## Requirement
Your output should consist of every record, copied exactly.

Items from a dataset
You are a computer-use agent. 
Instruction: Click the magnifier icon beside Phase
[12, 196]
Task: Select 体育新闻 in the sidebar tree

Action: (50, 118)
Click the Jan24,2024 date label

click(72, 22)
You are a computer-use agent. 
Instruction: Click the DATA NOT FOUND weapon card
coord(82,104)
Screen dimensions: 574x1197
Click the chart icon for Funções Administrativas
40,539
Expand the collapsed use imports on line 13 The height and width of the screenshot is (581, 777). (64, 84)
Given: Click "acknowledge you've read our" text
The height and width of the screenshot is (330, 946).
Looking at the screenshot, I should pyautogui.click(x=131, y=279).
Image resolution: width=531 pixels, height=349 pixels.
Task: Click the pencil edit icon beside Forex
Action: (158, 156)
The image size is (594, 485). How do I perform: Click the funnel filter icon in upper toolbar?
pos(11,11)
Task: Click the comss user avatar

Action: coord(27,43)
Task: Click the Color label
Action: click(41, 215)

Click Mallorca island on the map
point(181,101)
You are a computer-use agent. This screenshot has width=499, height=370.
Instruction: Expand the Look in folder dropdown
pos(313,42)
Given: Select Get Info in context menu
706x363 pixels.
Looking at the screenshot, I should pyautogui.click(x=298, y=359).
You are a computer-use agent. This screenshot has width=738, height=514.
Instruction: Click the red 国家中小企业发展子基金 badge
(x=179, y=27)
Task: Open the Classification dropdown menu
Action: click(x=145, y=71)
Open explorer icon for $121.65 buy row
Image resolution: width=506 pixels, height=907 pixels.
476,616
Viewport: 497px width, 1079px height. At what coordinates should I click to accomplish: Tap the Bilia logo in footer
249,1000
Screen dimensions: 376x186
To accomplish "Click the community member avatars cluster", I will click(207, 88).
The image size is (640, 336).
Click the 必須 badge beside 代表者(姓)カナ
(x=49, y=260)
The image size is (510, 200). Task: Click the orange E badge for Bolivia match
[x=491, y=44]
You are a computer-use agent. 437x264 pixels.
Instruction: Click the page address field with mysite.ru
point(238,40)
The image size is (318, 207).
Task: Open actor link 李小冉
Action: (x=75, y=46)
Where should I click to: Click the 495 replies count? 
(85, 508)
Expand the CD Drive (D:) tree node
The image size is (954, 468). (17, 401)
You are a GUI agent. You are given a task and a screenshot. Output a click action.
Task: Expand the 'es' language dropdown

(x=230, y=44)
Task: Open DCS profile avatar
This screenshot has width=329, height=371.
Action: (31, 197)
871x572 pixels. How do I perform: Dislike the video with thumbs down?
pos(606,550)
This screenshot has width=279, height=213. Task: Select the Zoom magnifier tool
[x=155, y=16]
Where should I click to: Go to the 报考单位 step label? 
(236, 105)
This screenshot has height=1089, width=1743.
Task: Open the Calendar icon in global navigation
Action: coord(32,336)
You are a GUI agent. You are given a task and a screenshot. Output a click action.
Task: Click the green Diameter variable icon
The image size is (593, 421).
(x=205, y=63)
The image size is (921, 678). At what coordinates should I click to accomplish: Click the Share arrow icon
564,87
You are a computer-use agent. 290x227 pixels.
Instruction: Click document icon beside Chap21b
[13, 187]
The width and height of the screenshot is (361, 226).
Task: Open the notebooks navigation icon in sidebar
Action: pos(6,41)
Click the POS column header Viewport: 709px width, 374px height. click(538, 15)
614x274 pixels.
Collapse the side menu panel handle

## Solution for this problem
You are a computer-use agent. 
Instruction: Click the magnifier icon beside Phase
[12, 196]
Task: Select 体育新闻 in the sidebar tree

Action: (50, 118)
Click the Jan24,2024 date label

click(72, 22)
You are a computer-use agent. 
Instruction: Click the DATA NOT FOUND weapon card
coord(82,104)
Screen dimensions: 574x1197
Click the chart icon for Funções Administrativas
40,539
Expand the collapsed use imports on line 13 The height and width of the screenshot is (581, 777). (64, 84)
Given: Click "acknowledge you've read our" text
The height and width of the screenshot is (330, 946).
Looking at the screenshot, I should pyautogui.click(x=131, y=279).
Image resolution: width=531 pixels, height=349 pixels.
Task: Click the pencil edit icon beside Forex
Action: (158, 156)
The image size is (594, 485). How do I perform: Click the funnel filter icon in upper toolbar?
pos(11,11)
Task: Click the comss user avatar

Action: coord(27,43)
Task: Click the Color label
Action: click(41, 215)

Click Mallorca island on the map
point(181,101)
You are a computer-use agent. This screenshot has width=499, height=370.
Instruction: Expand the Look in folder dropdown
pos(313,42)
Given: Select Get Info in context menu
706x363 pixels.
Looking at the screenshot, I should pyautogui.click(x=298, y=359).
You are a computer-use agent. This screenshot has width=738, height=514.
Instruction: Click the red 国家中小企业发展子基金 badge
(x=179, y=27)
Task: Open the Classification dropdown menu
Action: click(x=145, y=71)
Open explorer icon for $121.65 buy row
Image resolution: width=506 pixels, height=907 pixels.
476,616
Viewport: 497px width, 1079px height. At what coordinates should I click to accomplish: Tap the Bilia logo in footer
249,1000
Screen dimensions: 376x186
To accomplish "Click the community member avatars cluster", I will click(207, 88).
The image size is (640, 336).
Click the 必須 badge beside 代表者(姓)カナ
(x=49, y=260)
The image size is (510, 200). Task: Click the orange E badge for Bolivia match
[x=491, y=44]
You are a computer-use agent. 437x264 pixels.
Instruction: Click the page address field with mysite.ru
point(238,40)
The image size is (318, 207).
Task: Open actor link 李小冉
Action: (x=75, y=46)
Where should I click to: Click the 495 replies count? 
(85, 508)
Expand the CD Drive (D:) tree node
The image size is (954, 468). (17, 401)
You are a GUI agent. You are given a task and a screenshot. Output a click action.
Task: Expand the 'es' language dropdown

(x=230, y=44)
Task: Open DCS profile avatar
This screenshot has width=329, height=371.
Action: (31, 197)
871x572 pixels. How do I perform: Dislike the video with thumbs down?
pos(606,550)
This screenshot has width=279, height=213. Task: Select the Zoom magnifier tool
[x=155, y=16]
Where should I click to: Go to the 报考单位 step label? 
(236, 105)
This screenshot has height=1089, width=1743.
Task: Open the Calendar icon in global navigation
Action: coord(32,336)
You are a GUI agent. You are given a task and a screenshot. Output a click action.
Task: Click the green Diameter variable icon
The image size is (593, 421).
(x=205, y=63)
The image size is (921, 678). At what coordinates should I click to accomplish: Click the Share arrow icon
564,87
You are a computer-use agent. 290x227 pixels.
Instruction: Click document icon beside Chap21b
[13, 187]
The width and height of the screenshot is (361, 226).
Task: Open the notebooks navigation icon in sidebar
Action: pos(6,41)
Click the POS column header Viewport: 709px width, 374px height. click(538, 15)
614x274 pixels.
Collapse the side menu panel handle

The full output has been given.